Monetizing Venture Round Access Through SPVs

February 6, 2018
In Blog By Jonathan Roosevelt and Ira Simkhovitch

At a basic level, venture capital success comes down to the quality of sourcing, selection, access, value-add, and the exit. The latter two aspects are perennial differentiators that will likely remain important drivers of success. However, in a funding universe that has dramatically expanded – to more and deeper pocketed VCs, as well as to angels, micro funds, incubators, and advisors – early sourcing and selection no longer guarantee access.

One key question, then, for venture capitalists is: if the best prospects are highly sought after by many funding sources, how do I get into tomorrow’s leaders?

The answer is “access,” which now seems to be more important than ever. In a start-up’s early days, investors and advisors who are already on board may have played a critical role in its success and have an opportunity to become a preferred cap table choice for CEOs and founders.

All that is needed now is capital to monetize this opportunity, which is where the special purpose vehicle (“SPV”), funded by limited partners, comes into play.

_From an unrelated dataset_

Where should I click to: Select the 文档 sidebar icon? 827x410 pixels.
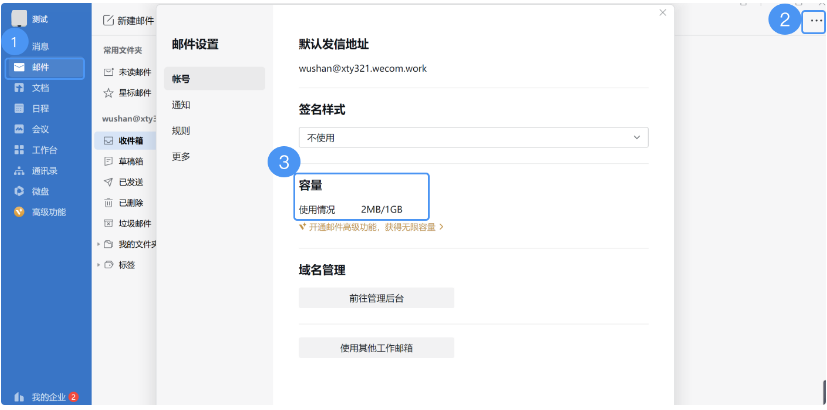tap(19, 88)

When is an SPV appropriate?

Venture capital SPVs are entities created for Series A, B and later financing rounds, round extensions, secondary purchases and other investment opportunities. Their capitalization may be as little as a few hundred thousand dollars or more than $50 million, depending on round size, company stage, and access level. In some cases, the amount is determined by an angel investor’s pro-rata amount. Alternatively, it may reflect an informal co-investment privilege granted by a founder to early investors and advisors as a token of appreciation or way of keeping them meaningfully engaged – or both.

Whatever the case, this sort of vehicle allows venture opportunities to be monetized, even in those circumstances where an SPV manager oversees one or more of its own funds. This is especially true where the latter entities do not have sufficient capital available for the investment in question or where there is no real fit strategy-wise.

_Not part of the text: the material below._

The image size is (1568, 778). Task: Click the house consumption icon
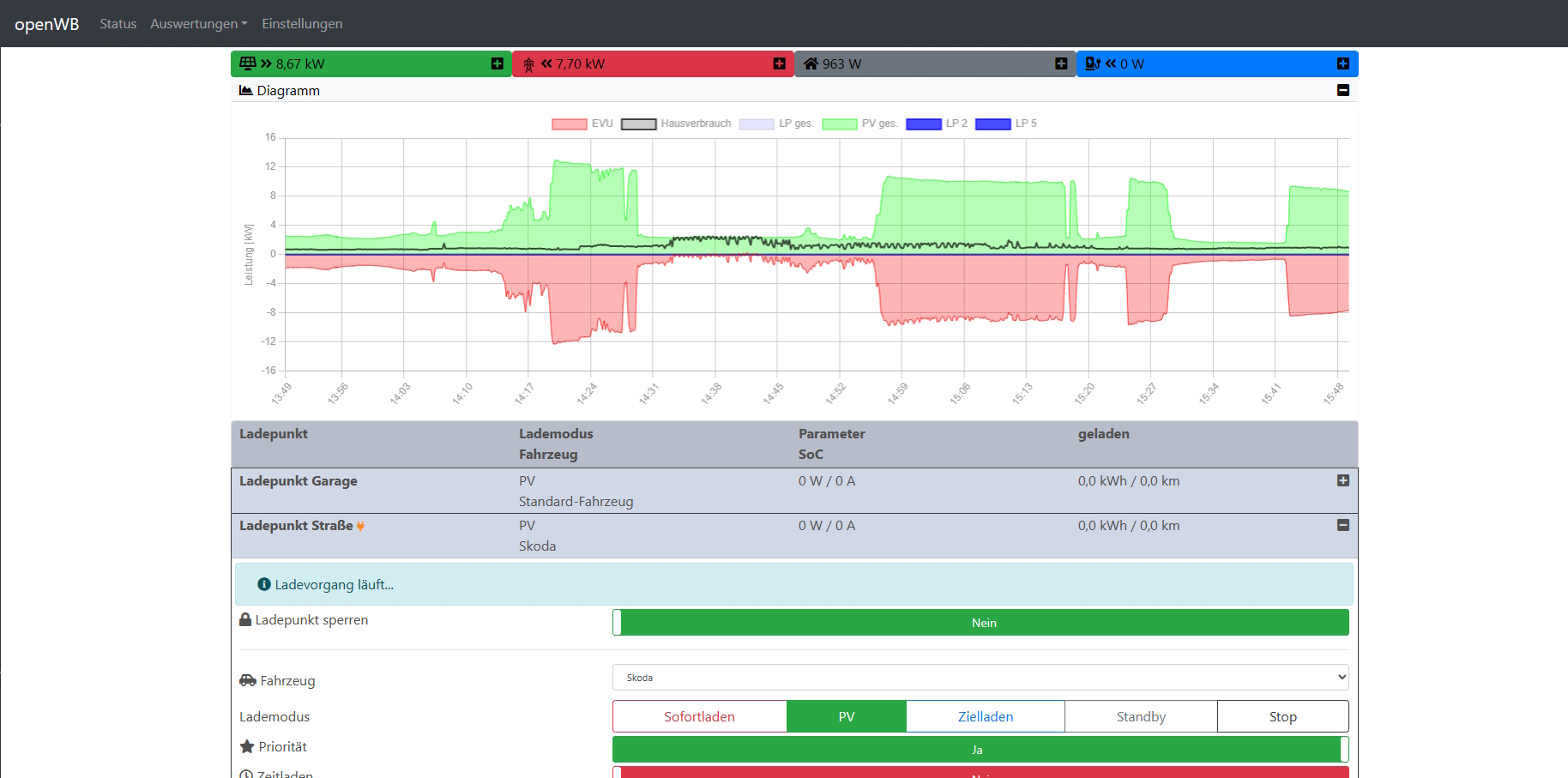click(x=811, y=63)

That said, there are a number of things worth bearing in mind. Putting together an SPV entails a fiduciary duty as well as a commitment to managing the vehicle. There are also a variety of reporting, legal, tax, audit and accounting requirements, though much of the work is done at inception, typically in a matter of days, and incorporates a healthy dose of boilerplate limited-liability-entity language.

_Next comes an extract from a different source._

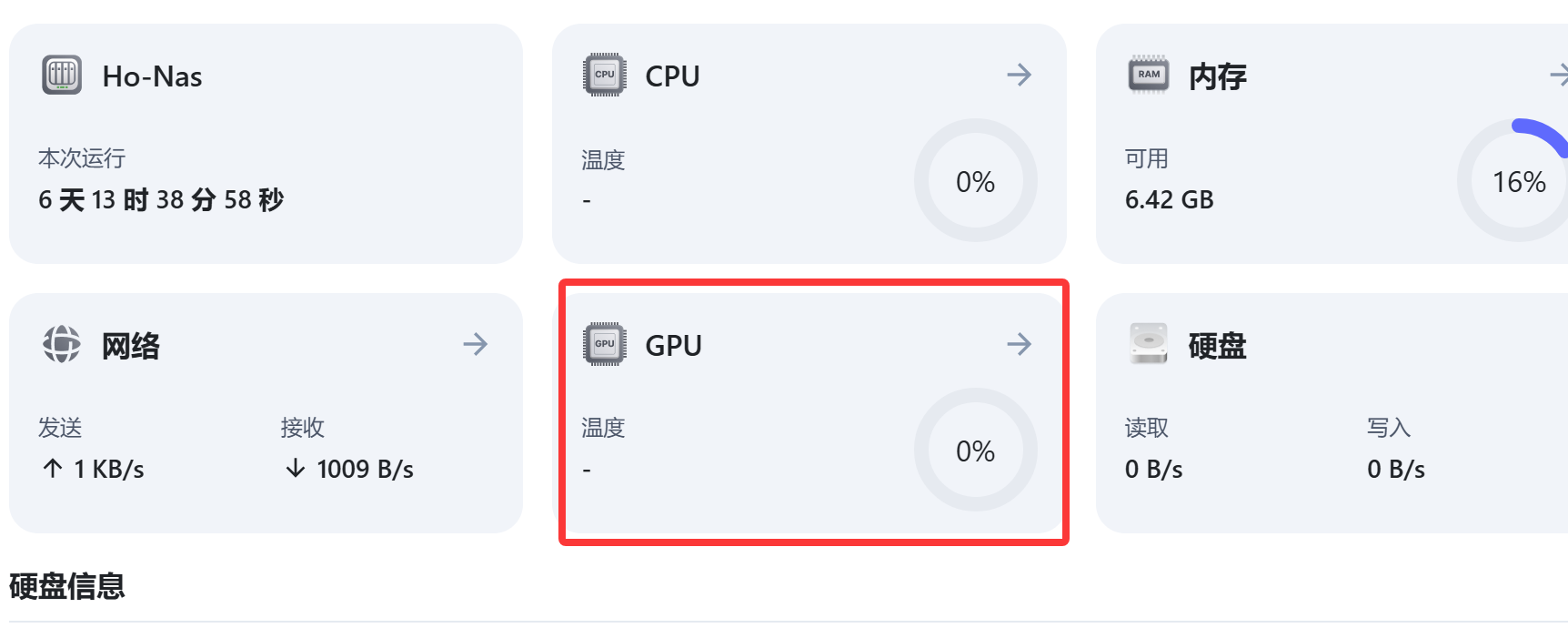The image size is (1568, 628).
Task: Click the RAM memory icon
Action: coord(1149,75)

Company perspective on SPVs

Fast-growing businesses are increasingly open to having venture capital SPVs, managed by a trusted partner, early investor or some other individual who played a key role in the firm’s formative years, included in their cap table. In fact, by facilitating this option for those whose efforts have already proved critical, the company stands to benefit from the simplicity of having one less VC relationship and/or one less board member to contend with. Sophisticated SPV LPs may also be able to support future financings, make VC and customer introductions, and provide market insights.

Finding the right SPV Investor

One key to success when it comes to embracing the SPV approach is to work with one or more LPs who can act quickly, efficiently and flexibly, and who also have access to follow-on capital. In a highly competitive VC environment, where companies often receive multiple term sheets and rapidly close rounds, an SPV investment opportunity window may only be open for a few weeks – or less.

It also makes sense to bring LPs into the fold as early as possible – that is, well before a final term sheet is accepted. This helps ensure that the SPV manager obtains sufficient access early in the process and the investor has sufficient time to evaluate the opportunity. Experience suggests that the process is iterative, involving frequent communication and other interactions as terms and allocations are finalized. To ensure the investor does not face any last-minute surprises, it is important for the manager to highlight key strengths and weaknesses early and often.

Final word on the benefit of SPVs

Aside from the economic benefits of managing SPVs, this sort of vehicle can also strengthen relationships with underlying LPs and institutionalize a manager’s activity. Once established, it may also serve as a conduit for other investments, or as a jumping-off point for separate but similar vehicles, which can enhance a track record for subsequent fundraising, if desired. Alternatively, if a manager already has early-stage wins in hand, later-stage SPV successes can prove helpful if a decision is made to launch dedicated growth funds.